General

• A multisystem AI-CTD disorder that prominently affects the skin.
• Broadly divided into systemic lupus erythematosus (SLE), cutaneous lupus erythematosus (CLE), and drug-induced lupus erythematosus (DI-LE) (Fig. 33.1).
• CLE is further classified into specific and nonspecific skin lesions, based on the histopathologic presence (specific) or absence (nonspecific, Table 33.1) of an ‘interface dermatitis’; however, this is not a perfect classification scheme because some specific entities (e.g. LE tumidus, lupus panniculitis) do not demonstrate an ‘interface dermatitis’ and other, nonlupus entities may display an ‘interface dermatitis’ on histopathology (e.g.  dermatomyositis).
• Classically, the three major forms of specific skin lesions are chronic cutaneous LE (CCLE), subacute cutaneous LE (SCLE), and acute cutaneous LE (ACLE), with CCLE being subdivided into four different entities (see Fig. 33.1).
• Cutaneous lesions may be the sole manifestation of LE or they may be associated with systemic disease (SLE), either concurrently or sequentially.
• For all types of LE: women > men; African Americans or black Africans > other populations; onset typically post-puberty to middle age.
• Histopathologic examination of cutaneous lesions often plays an important role in establishing the diagnosis of CLE; direct immunofluorescence of lesional skin can be helpful in distinguishing CLE from other disorders, in particular lichen planus; accurate subtyping requires clinicopathologic correlation.
• Once a diagnosis of CLE is made, initial and longitudinal evaluation for systemic manifestations of SLE is recommended (Tables 33.2–33.4).
• Before making a definitive diagnosis of cutaneous lupus, it is necessary to exclude a drug-induced etiology (Table 33.5).
• Treatment options for the various subtypes of CLE are fairly similar (Table 33.6).

Fig 33.1

Fig 33.1 continued

Table 33.1

Table 33.2

Table 33.3

Table 33.4

Table 33.5

Table 33.6

Drug-Induced Lupus Erythematosus

• There are two major forms: drug-induced SLE (DI-SLE) and drug-induced SCLE (DISCLE); skin lesions are indistinguishable from classic, non-drug-related LE (see Table 33.5).
• Attention should be given to those medications that were initiated within weeks to 9 months prior to the onset of the eruption.
• Usually resolves upon discontinuation of the responsible medication along with sun protection and topical therapy; occasionally a patient will require systemic therapy for persistent disease.

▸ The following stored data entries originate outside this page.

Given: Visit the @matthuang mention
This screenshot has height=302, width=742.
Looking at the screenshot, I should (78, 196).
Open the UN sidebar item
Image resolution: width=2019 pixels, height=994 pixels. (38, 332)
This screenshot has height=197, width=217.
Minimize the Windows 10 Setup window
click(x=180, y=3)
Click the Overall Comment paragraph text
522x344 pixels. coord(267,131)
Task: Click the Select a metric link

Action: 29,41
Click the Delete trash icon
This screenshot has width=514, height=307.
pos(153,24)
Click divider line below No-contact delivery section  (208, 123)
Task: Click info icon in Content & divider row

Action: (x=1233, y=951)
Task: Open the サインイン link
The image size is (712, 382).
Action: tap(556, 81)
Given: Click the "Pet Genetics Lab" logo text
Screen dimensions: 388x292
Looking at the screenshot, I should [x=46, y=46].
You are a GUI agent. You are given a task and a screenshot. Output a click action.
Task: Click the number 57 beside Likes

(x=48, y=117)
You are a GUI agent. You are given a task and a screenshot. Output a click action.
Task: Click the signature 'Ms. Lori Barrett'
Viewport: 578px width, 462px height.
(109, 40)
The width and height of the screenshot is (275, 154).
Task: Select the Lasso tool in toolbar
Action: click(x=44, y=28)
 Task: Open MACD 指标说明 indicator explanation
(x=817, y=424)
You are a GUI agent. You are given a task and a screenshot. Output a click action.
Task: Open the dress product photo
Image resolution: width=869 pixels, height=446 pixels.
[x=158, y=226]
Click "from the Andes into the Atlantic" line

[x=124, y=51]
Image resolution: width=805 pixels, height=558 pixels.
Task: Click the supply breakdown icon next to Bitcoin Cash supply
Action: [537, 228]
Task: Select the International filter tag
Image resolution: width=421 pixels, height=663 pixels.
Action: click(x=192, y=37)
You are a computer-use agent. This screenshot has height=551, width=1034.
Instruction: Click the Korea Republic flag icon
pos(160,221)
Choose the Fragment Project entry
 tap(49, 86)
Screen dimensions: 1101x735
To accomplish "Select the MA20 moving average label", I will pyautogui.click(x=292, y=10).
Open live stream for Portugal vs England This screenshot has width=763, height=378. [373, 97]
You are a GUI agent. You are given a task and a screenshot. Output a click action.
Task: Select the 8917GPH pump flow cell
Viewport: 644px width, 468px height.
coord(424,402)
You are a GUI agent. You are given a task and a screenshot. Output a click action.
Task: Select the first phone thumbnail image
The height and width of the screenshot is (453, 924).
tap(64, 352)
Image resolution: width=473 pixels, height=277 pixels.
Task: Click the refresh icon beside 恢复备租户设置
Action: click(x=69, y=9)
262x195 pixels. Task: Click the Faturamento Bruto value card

Cutaneous Lupus Erythematosus: Specific Lesions

Chronic Cutaneous Lupus Erythematosus (CCLE)

DISCOID LUPUS ERYTHEMATOSUS (DLE)

• Most common skin manifestation of LE; the terms CCLE and DLE are often used interchangeably, but CCLE encompasses four entities (see Fig. 33.1).
• Overall, ~5–10% of patients will go on to develop SLE (see Table 33.4), but DLE can be a presenting manifestation of SLE.
• Three clinical variants of DLE are recognized.
– Localized: Most common; involves the head and neck region; ≤5% risk of progression to SLE.
– Widespread: Lesions extend beyond the head and neck region to involve the extremities and/or trunk; up to 20% of patients can progress to SLE.
– Hypertrophic: Unusual variant; favors extensor arms > face, upper trunk (Fig. 33.2H); thick scale overlying or at periphery of DLE lesions; may resemble hypertrophic actinic keratoses, SCC, hypertrophic lichen planus, or prurigo nodularis.
• Occasionally can involve mucosal surfaces, palms and soles (see Fig. 33.2F,G).
• May occur in sun-exposed or sun-protected sites (e.g. scalp).
• Early lesions: inflamed, indurated plaques with erythema and scale.
• Well-established lesions: typically display follicular plugging, atrophy, scarring (and alopecia), and dyspigmentation (see Fig. 33.2A–E); the follicular plugging is often best appreciated in the conchal bowl of the ear.
• DDx: Early lesions: Jessner’s lymphocytic infiltrate, polymorphic light eruption (PMLE), lymphocytoma cutis, lymphoma cutis, granuloma faciale, sarcoidosis; Late lesions: lichen planus (hypertrophic, palmoplantar and mucosal variants), sarcoidosis.
• Typical Rx: high-potency topical CS, intralesional CS (5 mg/cc), and/or antimalarials (see Table 33.6).

Fig 33.2

Fig 33.2 continued

LUPUS ERYTHEMATOSUS (LE) TUMIDUS

• LE tumidus is an entity that overlaps with Jessner’s lymphocytic infiltrate and reticular erythematous mucinosis (REM); there is debate as to whether it is a distinct entity or whether it should be considered a specific type of lupus.
• Photo-induced, but often this is not appreciated because of the delay of 1–2 weeks between UVR exposure and onset of the eruption.
• Most common on the face and upper trunk; reportedly <1% of patients eventually develop SLE.
• Lesions characterized by erythema, induration, and often central clearing (Fig. 33.3); scale, follicular plugging, scarring, and atrophy are absent.
• DDx: Jessner’s lymphocytic infiltrate, PMLE, REM (chest lesions), papulonodular mucinosis.

Fig 33.3

LUPUS PANNICULITIS (See Chapter 83)

• Initially characterized by intense inflammation in the subcutaneous fat; eventuates into lipoatrophy.
• The most common sites of involvement are the face, upper outer arms, upper trunk, breasts, buttocks, and thighs, with the majority representing sites of abundant fat (Fig. 33.4).
• Sometimes overlying DLE lesions are seen (termed ‘lupus profundus’).

Fig 33.4

CHILBLAIN LUPUS (SLE PERNIO)

• Typically presents with erythematous to dusky purple papulonodules and plaques on the toes, fingers > nose, elbows, knees, and lower legs (Fig. 33.5).
• Lesions are triggered or exacerbated by cold temperatures, often in combination with damp conditions.
• With time, some lesions may progress to resemble DLE both clinically and histopathologically.
• DDx: idiopathic chilblains (following exclusion of SLE), familial chilblain lupus (TREX1 mutation), other cold-induced syndromes (see Chapter 74).
• Up to 20% of patients may go on to develop SLE.

Fig 33.5

Subacute Cutaneous Lupus Erythematosus (SCLE)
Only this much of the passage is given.